So your code will works when you divide your reg_alpha by 2n.

See the manual

The optimization objective for Lasso is:

(1 / (2 * n_samples)) * ||y - Xw||^2_2 + alpha * ||w||_1

2. Using the right $\sigma$

In addition, as Tim mentioned, you need to use the $\sigma$ that is the optimum in the Bayesian model.

With $f_\sigma(\sigma)$, $f_\alpha(\alpha)$, $f_\beta(\beta) = \frac{1}{2b} e^{-\frac{|\beta|}{b}}$ your prior functions, and $h(x,y)$ a normalization function, the logarithm of the posterior density is the following

$$\begin{array}{rcllllllll} S(\alpha,\beta,\sigma;x,y) &=& \rlap{\overbrace{\phantom{n -\frac{n}{2} \log 2\pi - n \log \sigma + \frac{1}{2\sigma^2} \sum_{i=1}^n (y_i- (\alpha + \beta_1 x_{1,i} + \beta_2 x_{2,i}))^2 }}^{\text{likelihood}}} n \log \frac{1}{\sqrt{2\pi\sigma^2}} &+& \frac{1}{2\sigma^2} \sum_{i=1}^n (y_i- (\alpha + \beta_1 x_{1,i} + \beta_2 x_{2,i}))^2 &+& \overbrace{ \log f_\beta(\beta_1) + \log f_\beta(\beta_1)}^{\text{prior of beta}} &+& \overbrace{ \log f_\sigma(\sigma) + \log f_\alpha(\alpha) }^{\text{prior other parameters}} &+& \overbrace{\log h(x,y)}^{\text{normalization function}}\\ &=& -\frac{n}{2} \log 2\pi - n \log \sigma &+& \frac{1}{2\sigma^2} \sum_{i=1}^n (y_i- (\alpha + \beta_1 x_{1,i} + \beta_2 x_{2,i}))^2 &+& \log \frac{1}{2b} e^{-\frac{|\beta_1|}{b}} + \log \frac{1}{2b} e^{-\frac{|\beta_1|}{b}} &+&\log f_\sigma(\sigma) + \log f_\alpha(\alpha) &+& \log h(x,y) \\ &=& -\frac{n}{2} \log 2\pi - n \log \sigma &+& \rlap{\underbrace{\phantom{\frac{1}{2\sigma^2} \sum_{i=1}^n (y_i- (\alpha + \beta_1 x_{1,i} + \beta_2 x_{2,i}))^2 - \sum_{p=1}^2 |\beta_i| }}_{\text{part that depends on the $\beta_i$}}} \frac{1}{2\sigma^2} \sum_{i=1}^n (y_i- (\alpha + \beta_1 x_{1,i} + \beta_2 x_{2,i}))^2 &-& \frac{1}{}b\sum_{p=1}^2 |\beta_i| + \log \frac{1}{2b} &+&\log f_\sigma(\sigma) + \log f_\alpha(\alpha) &+& \log h(x,y) \end{array}$$

The part that depends on the $\beta$ is to be compared with the cost function.

$$\frac{1}{2\sigma^2} \sum_{i=1}^n (y_i- (\alpha + \beta_1 x_{1,i} + \beta_2 x_{2,i}))^2 - \frac{1}{b} \sum_{p=1}^2 |\beta_i| $$

or multiplied by $\frac{\sigma^2}{n}$

$$\frac{1}{2n} \sum_{i=1}^n (y_i- (\alpha + \beta_1 x_{1,i} + \beta_2 x_{2,i}))^2 - \frac{\sigma^2}{nb} \sum_{p=1}^2 |\beta_i| $$

this is the same as the first (l1 regularization) cost function if $$\lambda = \frac{\sigma^2}{nb}$$

Here $\sigma$ is the $\sigma$ that is part of the maximum a posteriori probability estimate.

3. Prior on $\alpha$

When you have a prior on $\alpha$ then you get a different estimate for this parameter.

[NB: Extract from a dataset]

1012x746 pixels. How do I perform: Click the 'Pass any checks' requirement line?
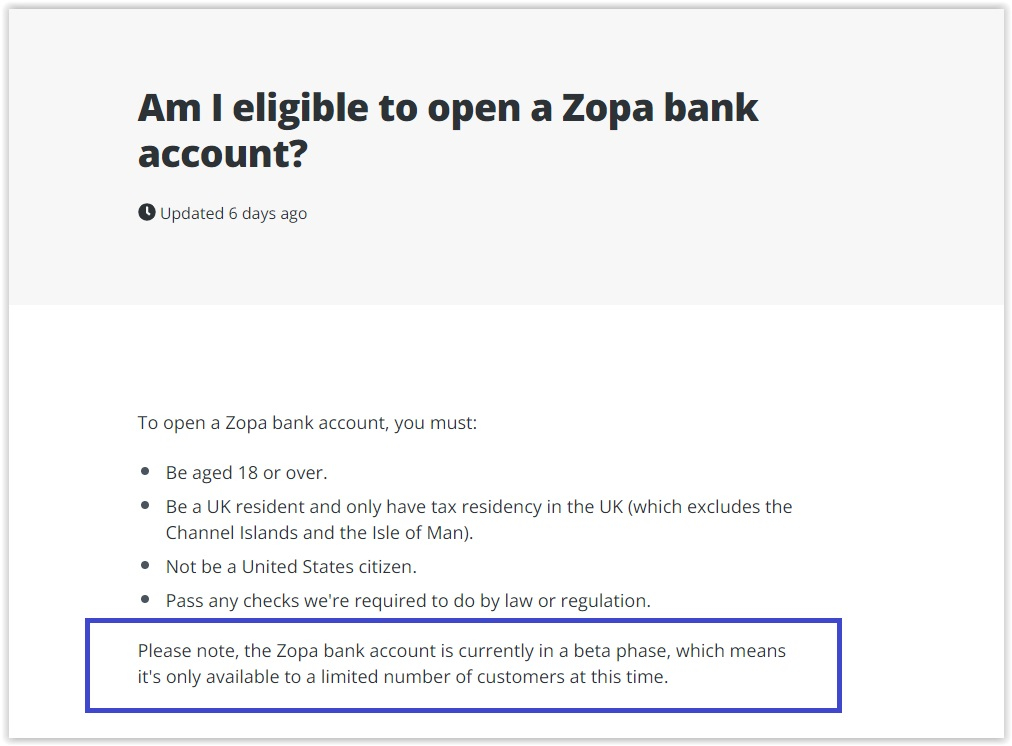(x=408, y=601)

This will influence the estimates of the $\beta$ since the $X$ variables correlate with the intercept and they will correct for the the different $\alpha$.

4. Accuracy of the computations

Another source of variation between the two methods is that the algorithms might not converge accurately and due to early stopping you can get slightly different answers.

Code example

The code below combines the four points above

import numpy as np
import pymc3 as pm
from sklearn.linear_model import LinearRegression, Lasso

np.random.seed(1)

k = 2
n = 150

true_sigma = 1
true_alpha = 5

coefs = np.random.rand(k)*3
X = np.random.rand(n, k)
y = (X * coefs + true_alpha + np.random.rand(n, 1) * true_sigma).sum(axis=1)

basic_model = pm.Model()
b = 1

with basic_model:
    alpha = pm.Flat("alpha")                       # different prior
    beta = pm.Laplace("beta", mu=0, b=b, shape=k)
    sigma = pm.HalfFlat("sigma")                       # different prior

    mu = alpha + (beta * X).sum(axis=1)

    Y_obs = pm.Normal("Y_obs", mu=mu, sd=sigma, observed=y)

    step = pm.NUTS()
    pm.sample(2000, tune = 1000, step = step)      # different tolerance to have the algorithm converge further
    
map_estimate = pm.find_MAP(model=basic_model,  maxeval=10**6)
#print(map_estimate['sigma'])

# now using Lasso
reg_alpha = map_estimate['sigma']**2 / b / n                 # different alpha
lr = Lasso(alpha=reg_alpha, tol = 1e-6, max_iter = 10^5)     # different tolerance to have the algorithm converge further
lr.fit(X, y)
print("\n")
print(lr.coef_)
print(map_estimate['beta'])

output

[1.15586011 2.45047217]
[1.15586059 2.45047129]

Why is l1 regularization so much faster than find_MAP?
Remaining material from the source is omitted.